Web lists-archives.com

Re: [PATCH/RFC v2 0/9] Reduce pack-objects memory footprint




On Sat, Mar 03, 2018 at 09:46:57AM +0700, Nguyễn Thái Ngọc Duy wrote:
> The array of object_entry in pack-objects can take a lot of memory
> when pack-objects is run in "pack everything" mode. On linux-2.6.git,
> this array alone takes roughly 800MB.
> 
> This series reorders some fields and reduces field size... to keep
> this struct smaller. Its size goes from 136 bytes to 96 bytes (29%) on
> 64-bit linux and saves 260MB on linux-2.6.git.
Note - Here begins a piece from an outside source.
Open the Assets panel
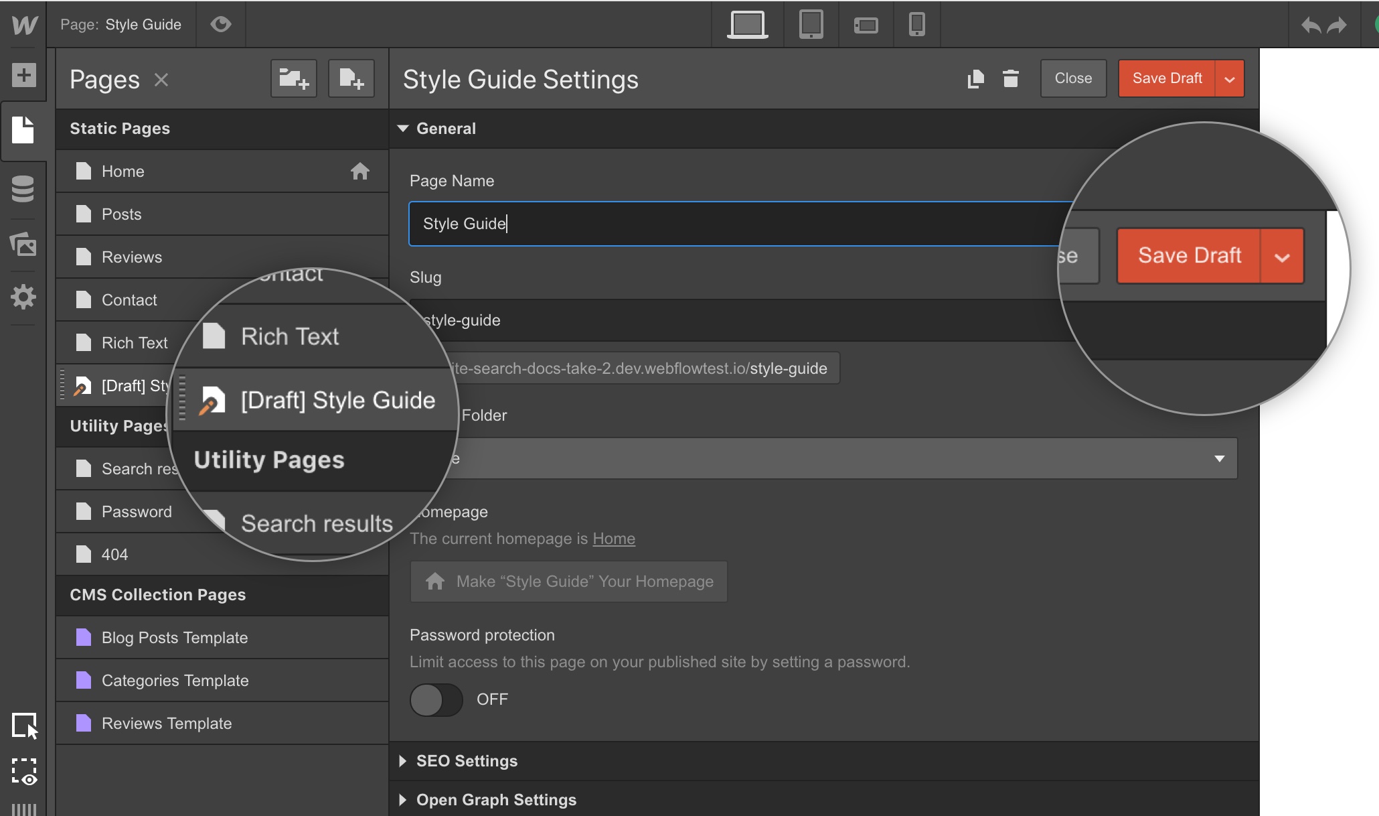Image resolution: width=1379 pixels, height=816 pixels. click(23, 244)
And I continue to push this until someone screams "enough is enough!".
This patch saves 4 more bytes. The trade off is, processing objects
with offset beyond 4 GB will be slower. But I think this is a reasonable
trade off.

The same trick could be done for "size" field in this struct
(i.e. uncompressed object size greater than 32 bits must be read back
from disk). Interestingly though, "size" is unsigned long which is 32
bits on Windows and nobody has complained about it so far, we could
even just unconditionally reject objects larger than 4GB.

-- 8< --
Subject: [PATCH] pack-objects: shrink in_pack_offset for 4GB pack files

If a pack file is smaller than 4GB, pack offsets should fit within 32
bits. If not (which is not considered a common case), this field
in_pack_location stores the object index instead (which still fits in 32
bits) and getting pack offset requires extra lookups through
nth_packed_object_offset() function call.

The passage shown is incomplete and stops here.